そもそもビジネスの正解が目まぐるしく変わりゆく時代ですから、今日の正解は明日の間違い、昨日の間違いは今日の正解ということもあり得るわけで、そんな時代のリーダーやマネージャーは、「自分が!」という思いが強ければ強いほど、逆に後退してしまう可能性大なのです。

じゃあ、どうだったらいいのか・・・
「総合力」とか「シナジー」とか、様々な表現がありますが、要は、「みんなで考える」「みんなで乗越える」「みんなで変化を起こす」ではないでしょうか。
みんなとは、新人もベテランも、正社員もアルバイトさんも、そういった垣根を全て取っ払って、そこに関わる人たち全員です。

だとしたら、今の時代に求められるリーダーの力(スキル)に、「頼る力」があると思います。
リーダーが完全・完璧である必要はなく、リーダーが周囲に頼る力です。
人間誰れしも得手不得手はあります。
ぐいぐい引っ張るのが苦手なリーダーなら、それが得意なメンバーにそこは頼ればいいですし、論理的説明が苦手なリーダーなら、左脳派メンバーに頼ればいいのです。
巻き込むのではなく頼る。
頼るということは、一人一人の特性(力)をしっかりと把握していなければ適切に頼ることができません。
日頃からメンバーをしっかりと見て理解しておく必要がありますね。
もちろん、自分が頼ってばかりではだめです。
自分自身の力も喜んでメンバーに差し出す潔さ、謙虚さも必要です。
メンバーが忙しそうならゴミ箱のゴミをリーダーが片付けても何ら問題はないですし、コピーを取ることだって厭う必要はありません。

「私は時給が高いのよ。コピー取りとかそういう、誰でもできることは若手かアルバイトさんにやってもらって、私はもっと私じゃないとできないことをしなきゃいけないからね。」

あり得ないことですが、かつての私はこんな発言を平気でしていました。
自分が全てを背負って立っている。
人に頼るとかはカッコ悪い。
そういうことは仕事ができない人がすることだ。
そんな風に全く間違った勘違いを長い間していたのです。

けれども私一人の力何て所詮はちっぽけです。
それにチームで仕事をしているわけで、私一人で仕事をしているわけではありません。
「尾藤君は、もっと人に頼ることを覚えた方がいいね。」
そんな風に当時の上司に諭され、『頼る力』か・・・ とそれ以来、私自身の根本的考え方を180度変えたのでした。

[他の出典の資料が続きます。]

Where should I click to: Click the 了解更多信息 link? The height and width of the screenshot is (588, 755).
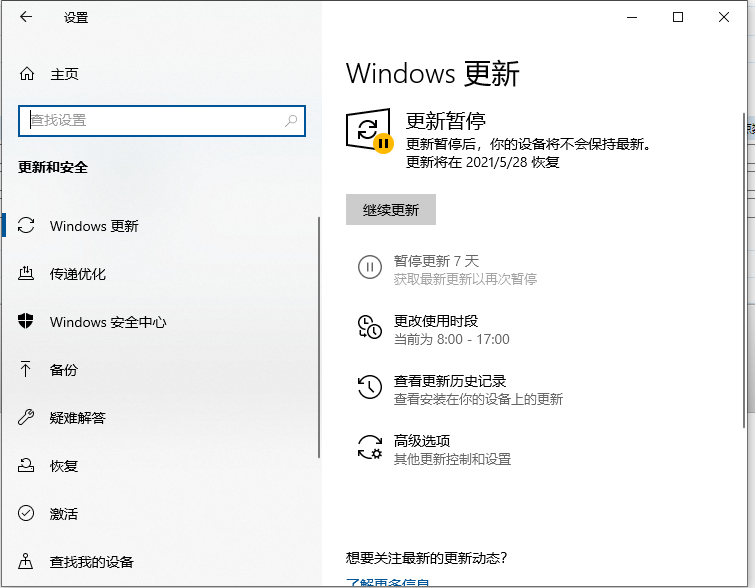pyautogui.click(x=388, y=583)
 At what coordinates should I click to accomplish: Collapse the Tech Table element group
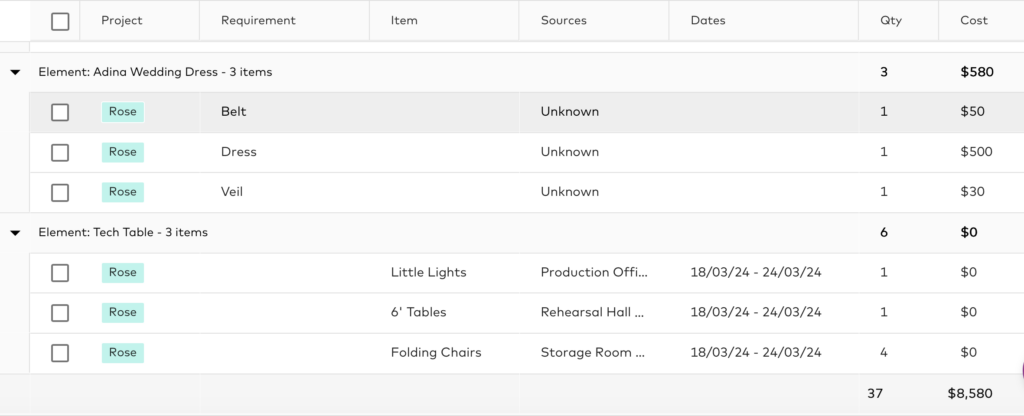[15, 232]
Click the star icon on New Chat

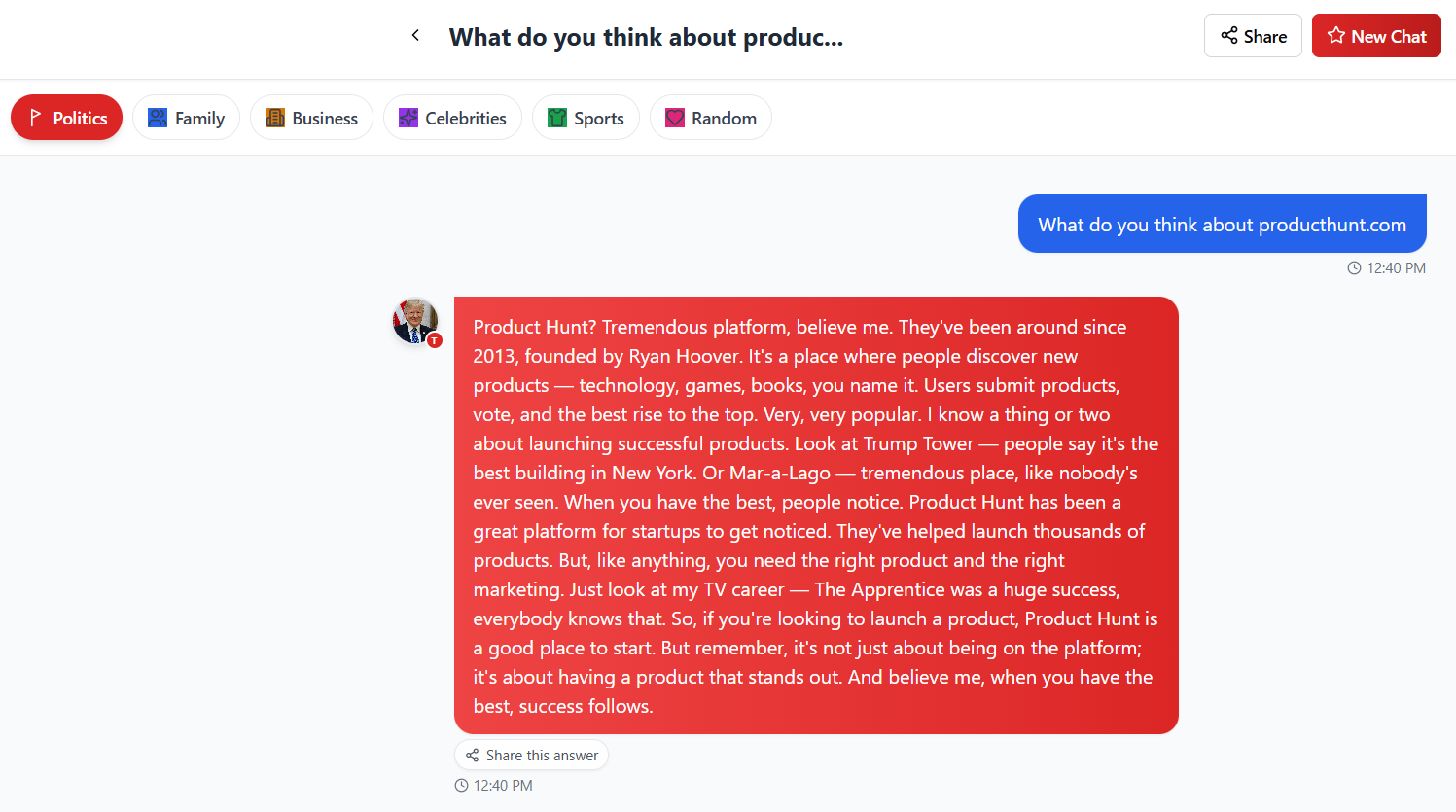tap(1336, 36)
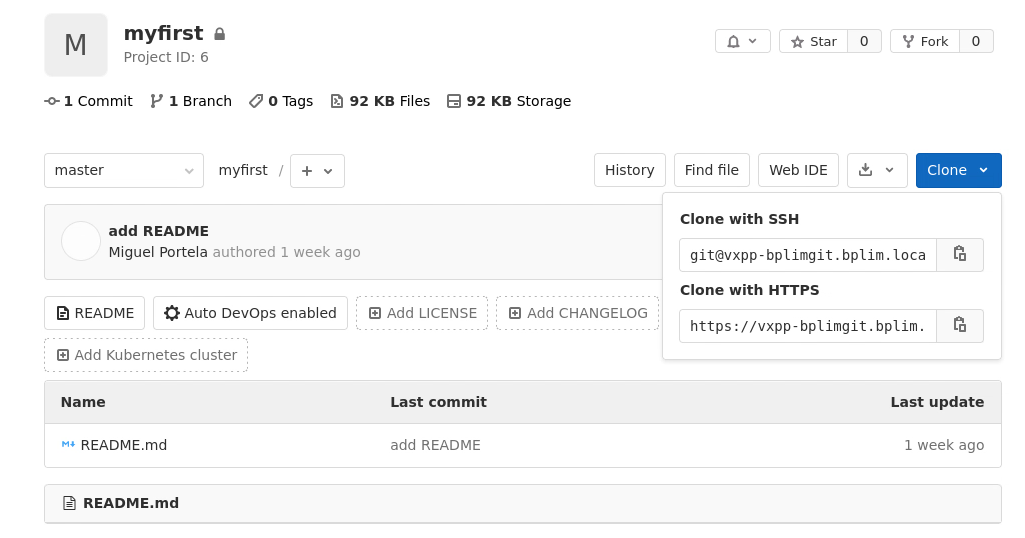Copy the HTTPS clone URL

[959, 325]
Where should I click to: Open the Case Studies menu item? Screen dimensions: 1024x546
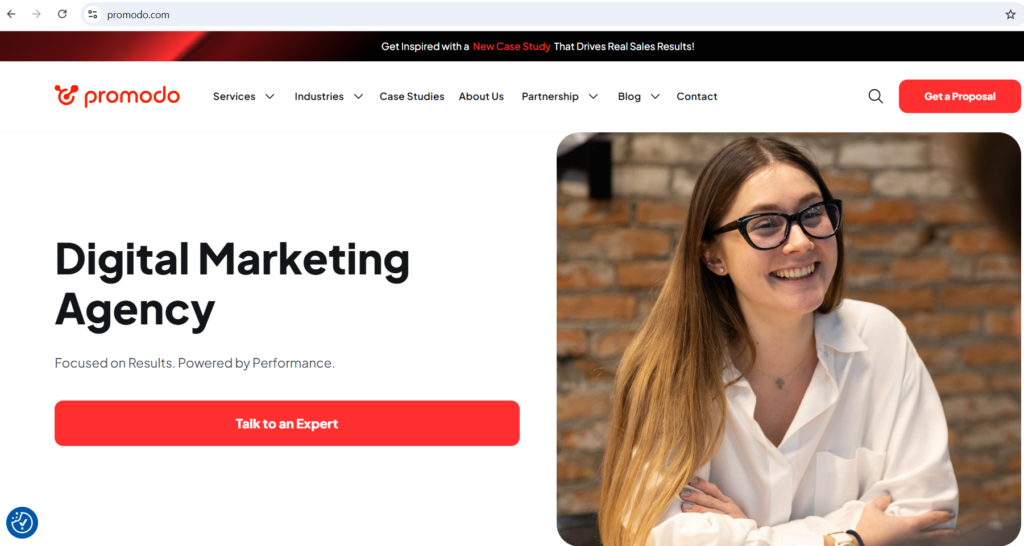point(411,97)
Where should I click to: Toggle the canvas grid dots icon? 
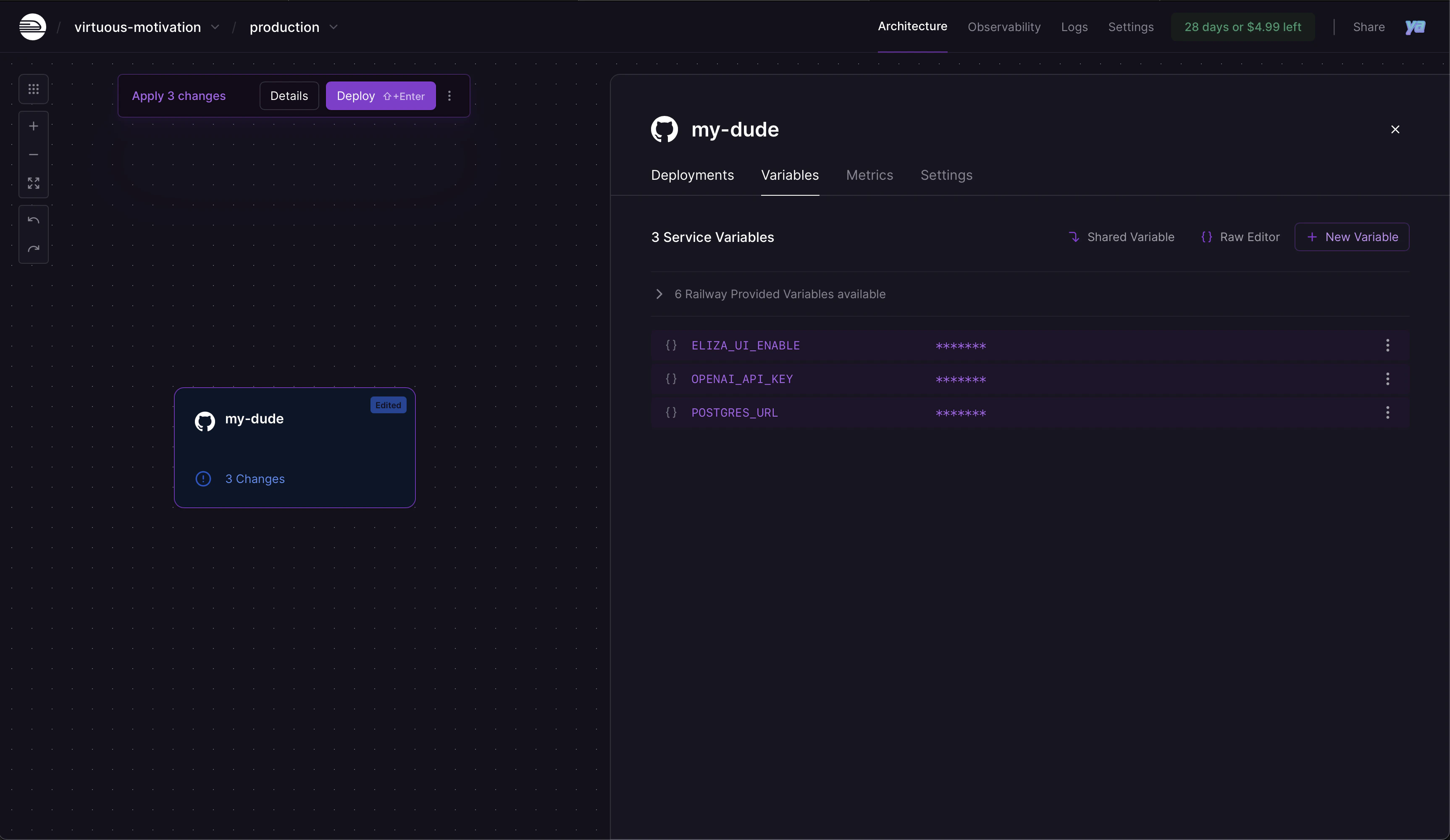pyautogui.click(x=33, y=89)
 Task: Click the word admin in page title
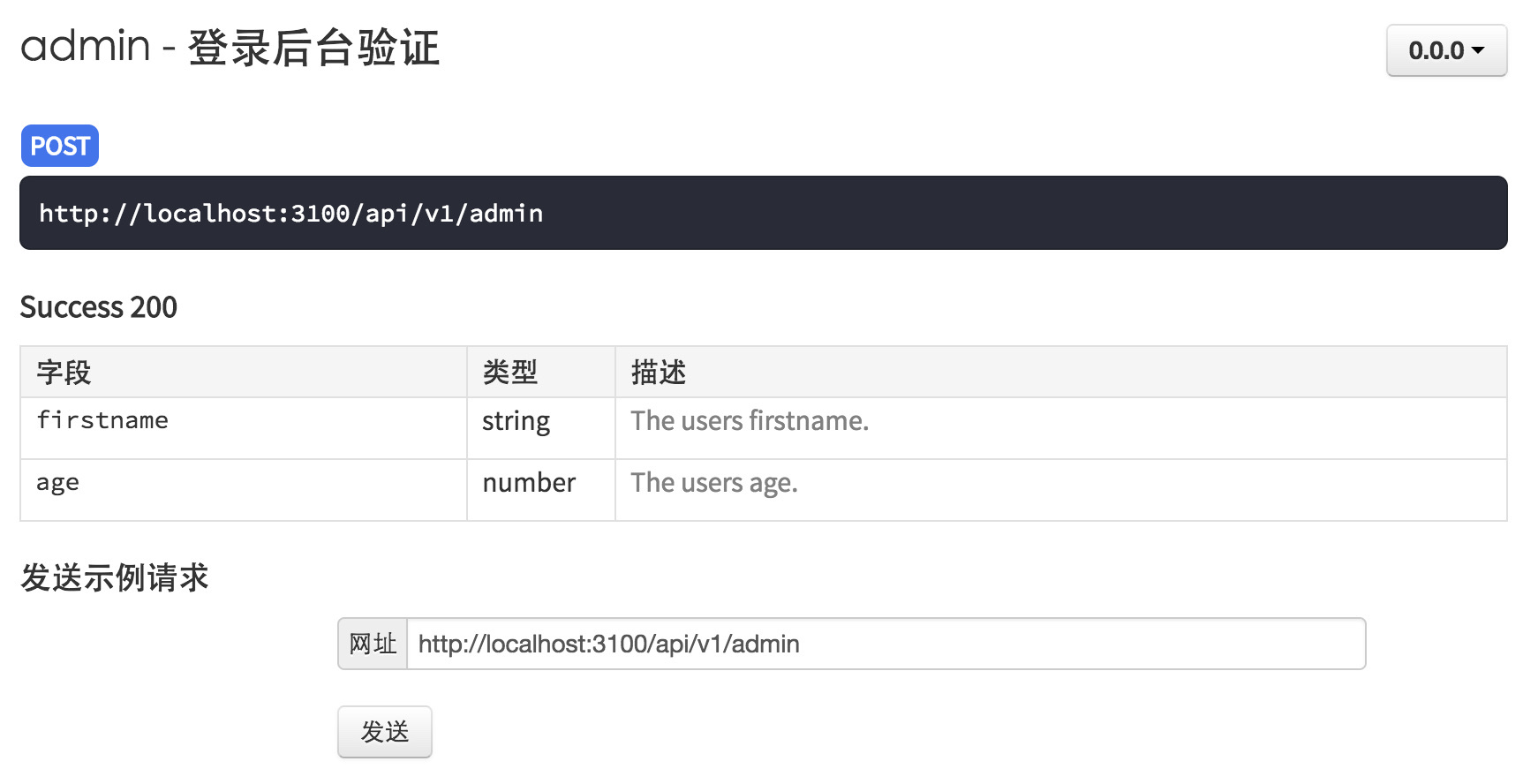tap(86, 46)
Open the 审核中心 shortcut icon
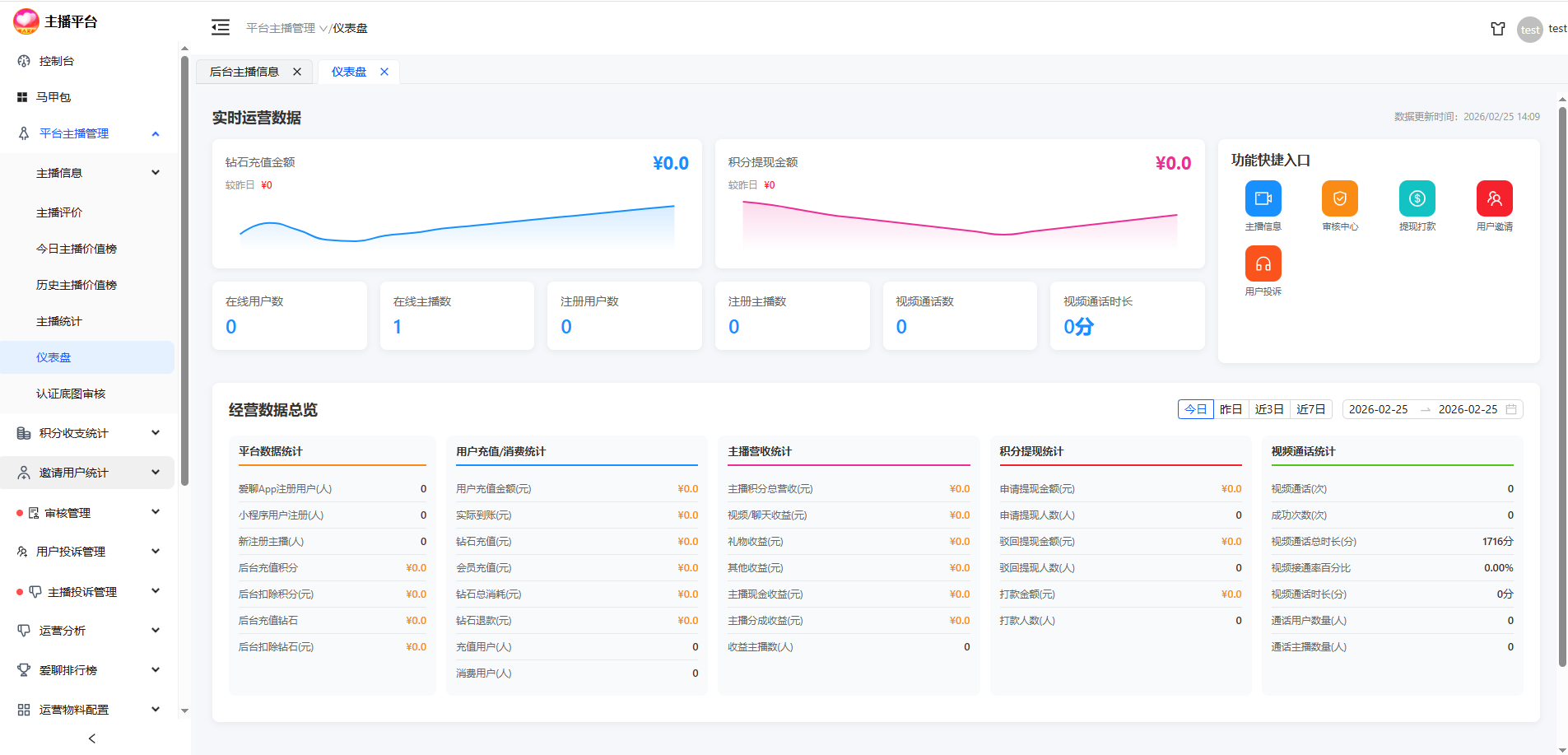The image size is (1568, 755). coord(1339,198)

リーダーシップとかマネジメントとか言うと、身に着けたいスキル・力には実に多くのモノがあげられます。
その中に、今の時代の必須としてぜひ「頼る力」を加えてください。
周囲に頼るしなやかさを持っているリーダーこそが、不透明な時代にチームとして結果を出すことができるリーダーなのだと思います。